We sat next to each other again, with the plates of steaming shepherd’s pie, and I filled our glasses. It smelt as good as home.

‘I’m thinking about jacking it all in actually,’ Kaitlyn said. ‘Buying a business on the coast somewhere and living a better life.’

‘Whereabouts?’ V had taught me not to blow on my food, so I was waiting for the steam to subside.

She shrugged. ‘I don’t really care. I fancy the sea.’ It smelt too good to wait so I forked at the food, bringing it to my lips. Kaitlyn did the same, blowing hard on it before putting it in her mouth. ‘Why are you smiling?’ she asked.

‘I was always taught not to blow on my food.’

‘My mum told me that as well. But, you know.’

‘What business?’ She looked better animated, I thought.

‘I don’t know that either.’ She laughed. ‘An old-fashioned sweet shop maybe, selling things like white mice and rhubarb and custards, in those big glass jars. And you have to scoop them out and weigh them.’ The food was as good as I had expected and it landed in my grateful stomach like a kiss. ‘Don’t tell me you’ve never thought about jacking it all in?’

‘I plan to retire by forty-five.’

‘But that’s ages away.’

‘Fifteen years.’

‘Exactly.’

And it did sound like a long time when she put it like that.
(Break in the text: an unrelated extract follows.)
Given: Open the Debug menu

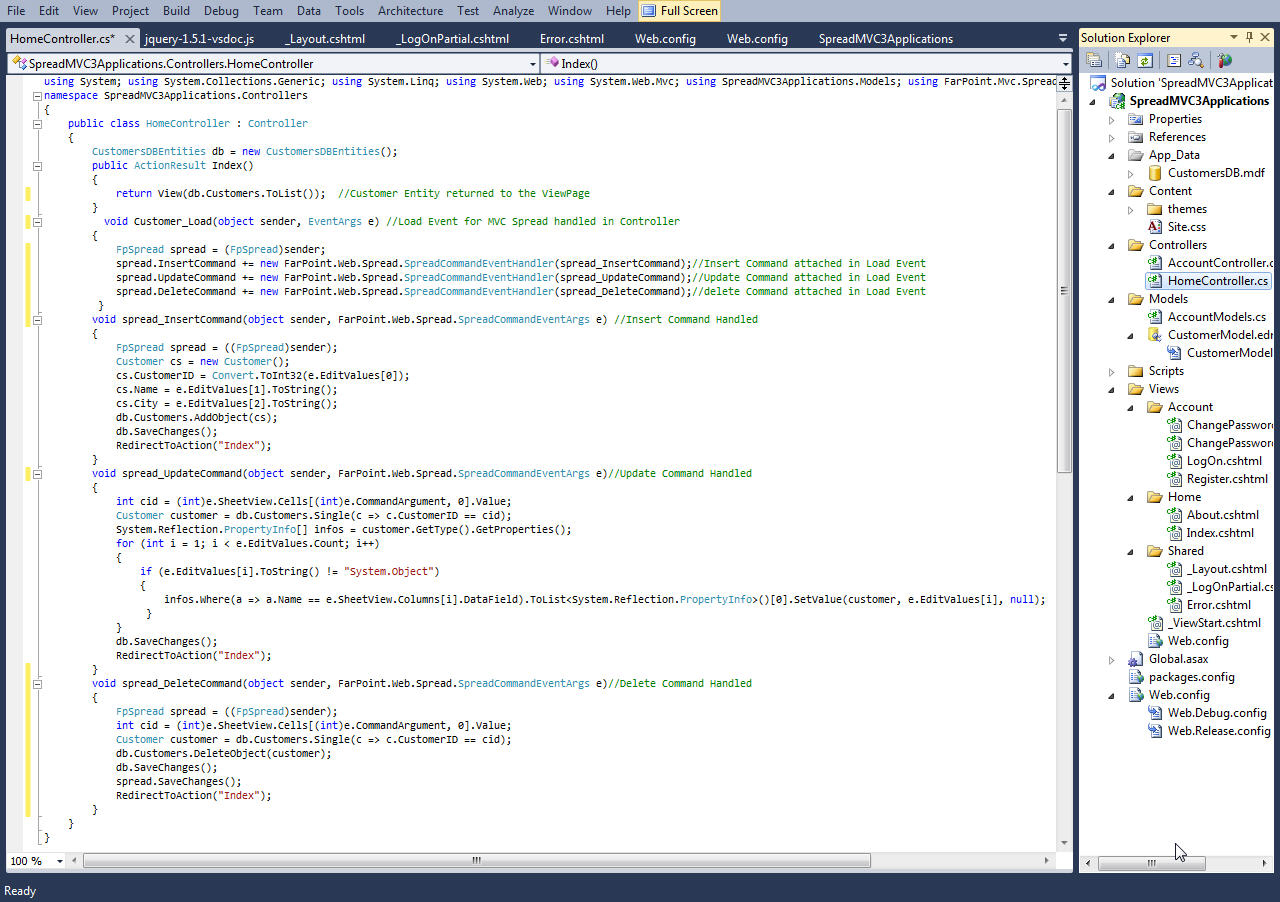Looking at the screenshot, I should (x=221, y=11).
‘Did you know anyone when you went to New York?’

‘No.’

‘How was that?’

‘Awful.’ There was something about Kaitlyn which made being honest with her very easy.
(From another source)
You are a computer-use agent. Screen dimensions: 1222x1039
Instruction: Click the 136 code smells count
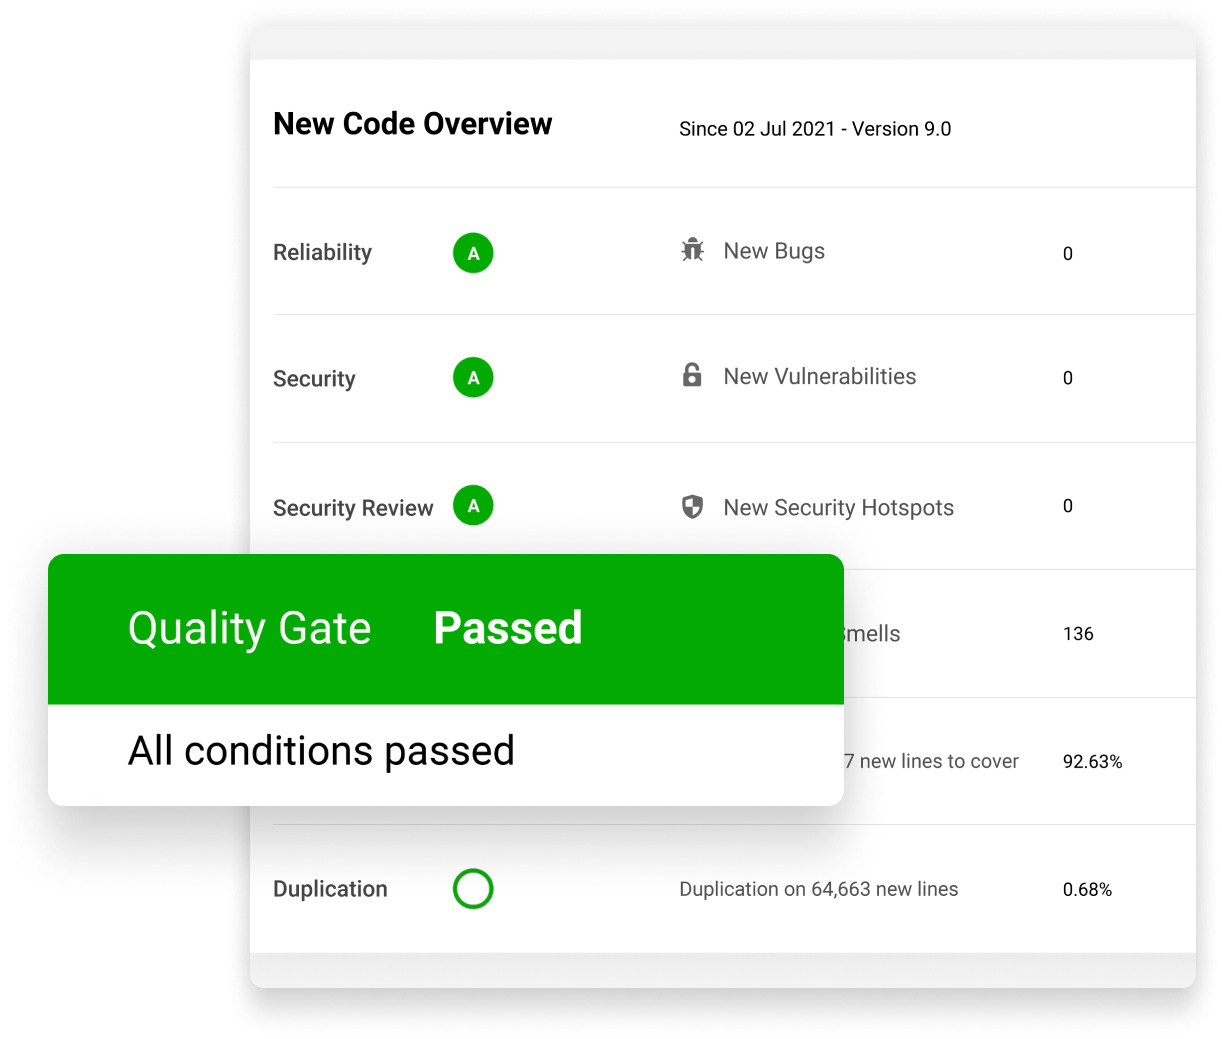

She laid down her fork even though her plate was still half full. ‘Why was it awful?’

‘Mainly the loneliness. I missed Verity terribly.’
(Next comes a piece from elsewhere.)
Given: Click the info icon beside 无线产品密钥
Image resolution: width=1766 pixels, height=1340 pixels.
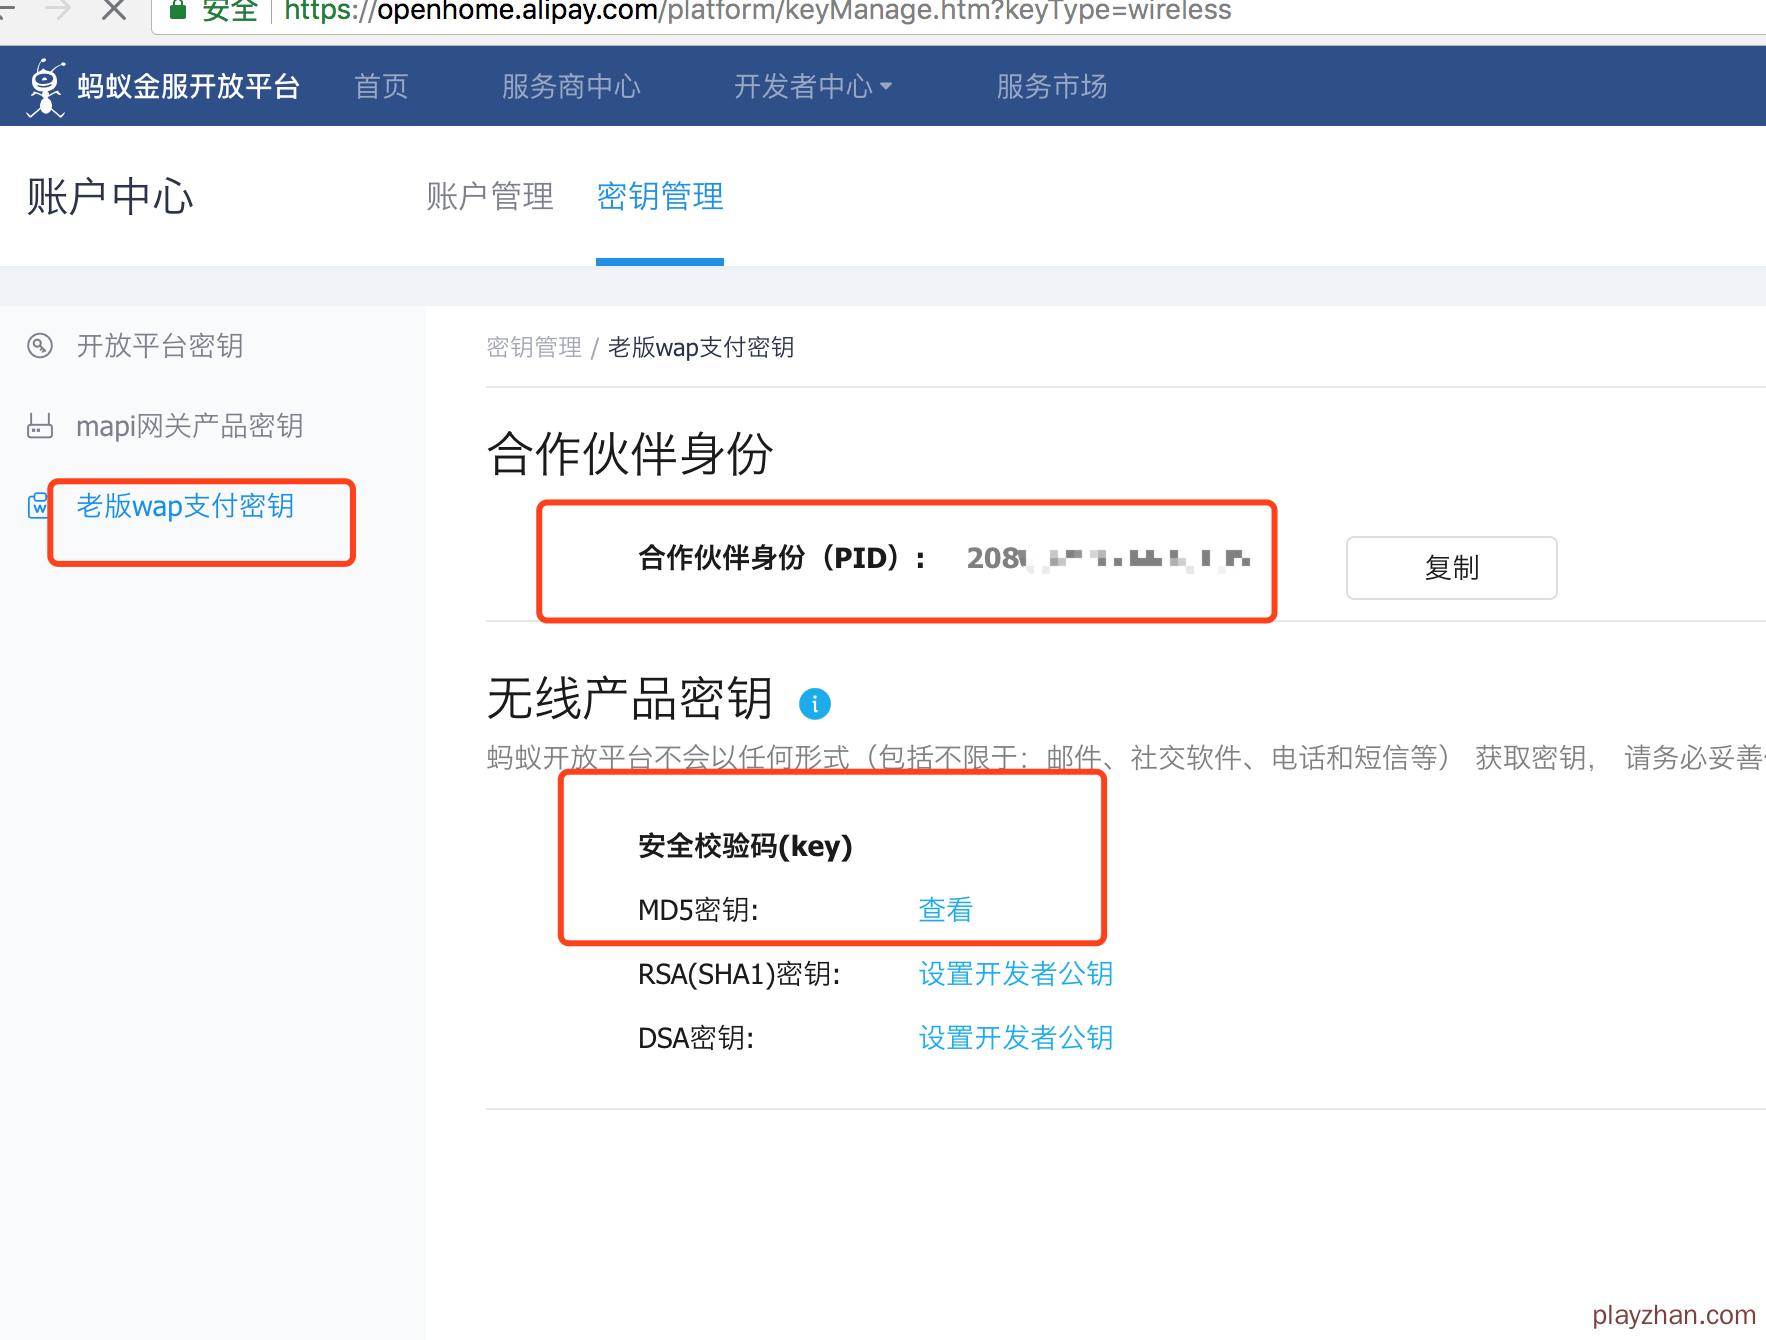Looking at the screenshot, I should click(x=814, y=704).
Her cheeks coloured slightly. ‘I don’t understand why you went in the first place. I mean, if she couldn’t go with you.’

‘I … We …’ But I stumbled over the words, not entirely sure what the answer to that was. I had momentarily forgotten why V had thought it such a good idea. ‘I don’t know. It was good for my career.’

Kaitlyn kept her eyes on me. ‘God, don’t you think there’s more to life than that. It’s like, what are we all waiting for?’

‘What do you mean?’ I poured us both more wine.

She sat back, holding her glass against her chest. ‘I know this sounds like a terrible cliché, but I saw an interview with Joan Collins once and the interviewer asked her if she looked that good every day and she said of course she did, because life isn’t a dress rehearsal.’ She took another deep sip of her wine and when she looked up at me her eyes were glistening. ‘I mean, I spend all my life behaving like it’s a bloody dress rehearsal, waiting for the real bit to start. And it’s such a fucking waste.’

We sat in silence for a bit and I could feel my heart through my cotton shirt, pounding along its own godforsaken path. I thought of V in her life, sitting with Angus no doubt at their kitchen table, while I sat here with Kaitlyn, and it all suddenly seemed appalling. Because what were we doing? Why were we pretending like this?

I felt Kaitlyn lay her hand over mine and I looked down at the paleness of it against my pinker skin. She was so translucent I could see the blue of her veins pumping her blood round her body and I was struck by how fragile she was, how easy she would be to break.

I pulled my hand out from under hers. ‘I guess I’d better be heading home.’